Following Your Passion

I recently read an article that referred to my generation as “GYPSY’s,” which stood for “Generation Y Protagonists and Special Yuppies”. This term meant that my generation was a "unique type of yuppie, the kind that thinks he or she is the main character in his or her own special story." The point of the article was that our generation was generally unhappy, because of our extremely high expectations for our lives. It talked about how our parents worked hard for years for prosperous, stable careers, and how we conversely have this additional need to be “fulfilled.” We’re no longer satisfied with a career that just pays the bills and gives us a healthy retirement, but we now have this need to be satisfied at emotional and mental levels as well as financial. 

The article went on to discuss how the phrase “a fulfilling career” has exploded in Google searches in recent years, and the phrase “a secure career” is nearly nonexistent in searches.

In general, it painted a dire picture of these GYPSY’s, alluding to the fact that the very happiness we seek can never be attainable so long as we cling to the belief that we are special and different, and our belief that the grass could always be greener, or better manicured, or fertilized with better organic free-range grass-fed cow manure.

While I don’t necessarily agree with everything the article said – I happen to believe that it’s healthy and in our own best interest and in the best interests of those around us to seek a fulfilling career – I do agree with the sentiment that a lot of us are generally unhappy and we’re not sure why. You see, the one point that the article didn’t mention was that as long as our happiness is tied to something that could fluctuate or change, we’re setting ourselves up for dissatisfaction, because change is the only constant.

And it’s not just a fulfilling career that our happiness is tied to – it could be having a certain body type, a certain type of house, a certain car, or a significant other that makes us feel a certain way.

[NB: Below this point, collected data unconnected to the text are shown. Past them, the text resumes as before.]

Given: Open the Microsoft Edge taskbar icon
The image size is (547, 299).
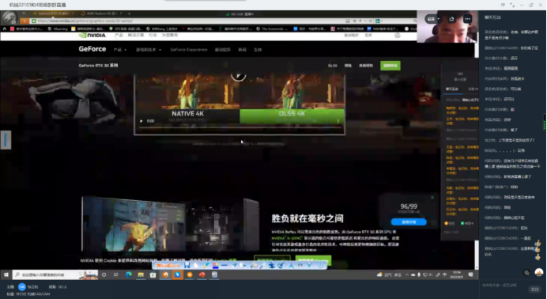Looking at the screenshot, I should point(129,274).
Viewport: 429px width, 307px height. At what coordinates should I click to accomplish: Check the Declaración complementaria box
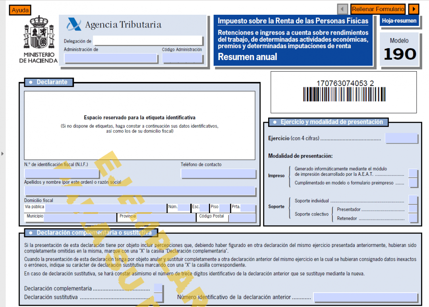pyautogui.click(x=158, y=289)
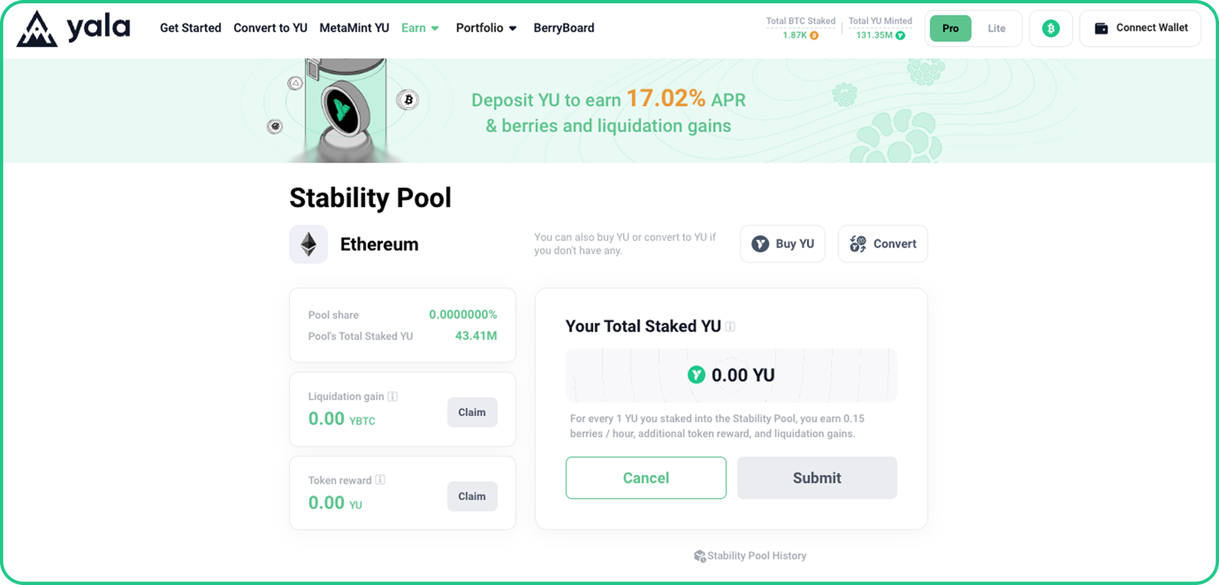Screen dimensions: 1219x585
Task: Click the Cancel button
Action: pos(645,478)
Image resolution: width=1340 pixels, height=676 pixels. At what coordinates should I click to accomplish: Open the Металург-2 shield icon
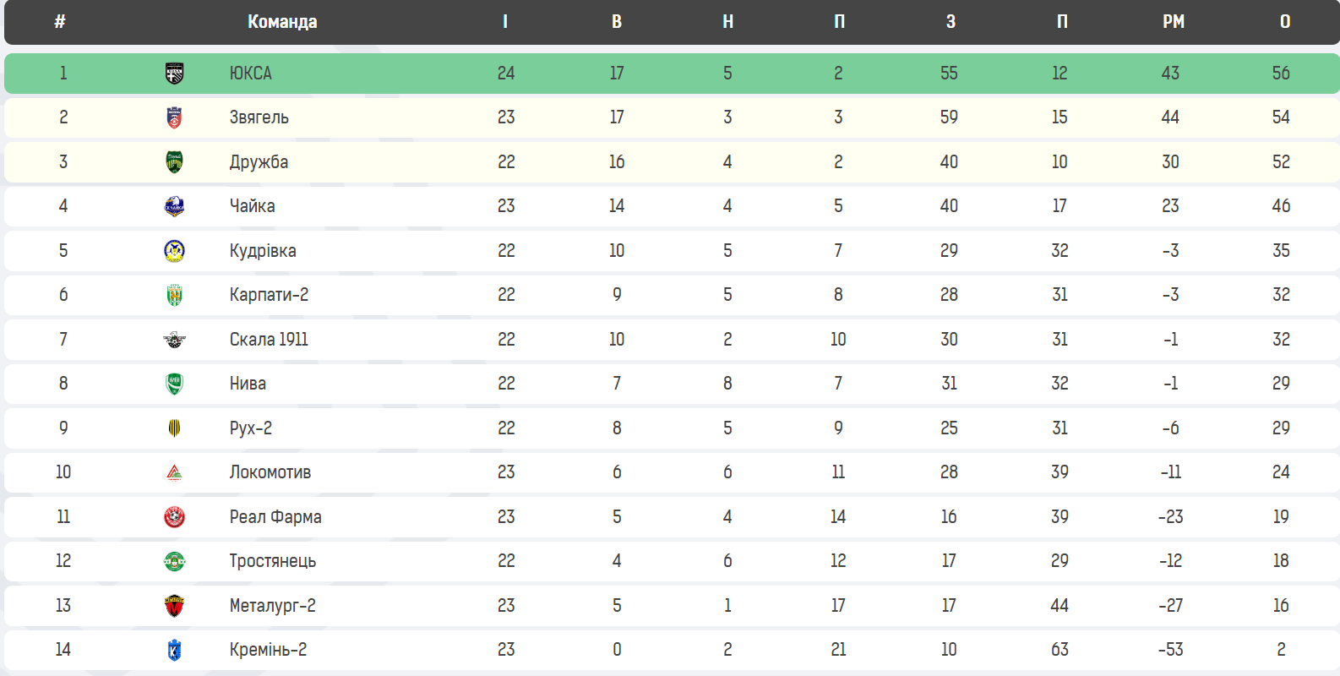pos(174,606)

For example, let’s look at the body image conversation, as it’s a huge one for these Generation Y’ers. The more modern idea of “accepting the body no matter what condition it’s in” actually doesn’t resonate for a lot of us, because we know not to accept poor health or a diet of fried foods. But instead of  learning to look at the body objectively like the beautiful, intricate machine that it is, and caring for it so that it lasts as long as possible and functions as well as possible, we instead obsess over “what could be” to the point where we’re unsatisfied until we’ve reached that point.

The good news is that in spite of all of these challenges we face as GYPSY’s, our generation has brought on the growth of meditation as well. It teaches us to not only accept what is, but at the same time to not tie our happiness to what is either. Through focusing on tools like the breath, it teaches us to be okay with whatever might come, but not to anticipate what comes next.

By being present and showing up for our lives and all of the challenges and opportunities that each moment presents us with, we’re already cultivating the best version of ourselves that we can, which we can offer to the next moment. For example, by learning to be patient in this moment, I’m creating a more patient me to go into tomorrow with. By learning to be more aware and caring for the body that I have here now, I’m better preparing myself to coach this body into health and wellness tomorrow. It’s like Randy Pausch said in his infamous Last Lecture: "It’s not about how to achieve your dreams. It’s about how to lead your life. If you lead your life the right way, the karma will take care of itself. The dreams will come to you. "

There’s a passage of the epic poem “The Odyssey” by Homer, in which the main character Odysseus is returning home after the fall of Troy. In that poem, Homer says the following: “On these sands and in the clefts of the rocks, in the depths of the sea, in the creaking of the pines, you’ll spy secret footprints and catch far-off voices from the homecoming celebration. This land still longs for Odysseus.”

This passage talks about Odysseus’s homeland aching for his return in the same way that a lot of us Generation Y’ers ache for growth and change and hope for the elusive arrival of some super-hero version of ourselves.

But I believe that this present moment, your life in this very second, longs for your presence just as deeply. If we’re constantly looking for improvement and searching for what’s next, and wondering if we’re really fulfilled or if we just feel fulfilled and if we are, how long will it last – if we’re focused on all that, we’re not really showing up for our lives or the people in them.

In the end, there’s something to be said for what could be, but there’s a lot to appreciate in what already is, too.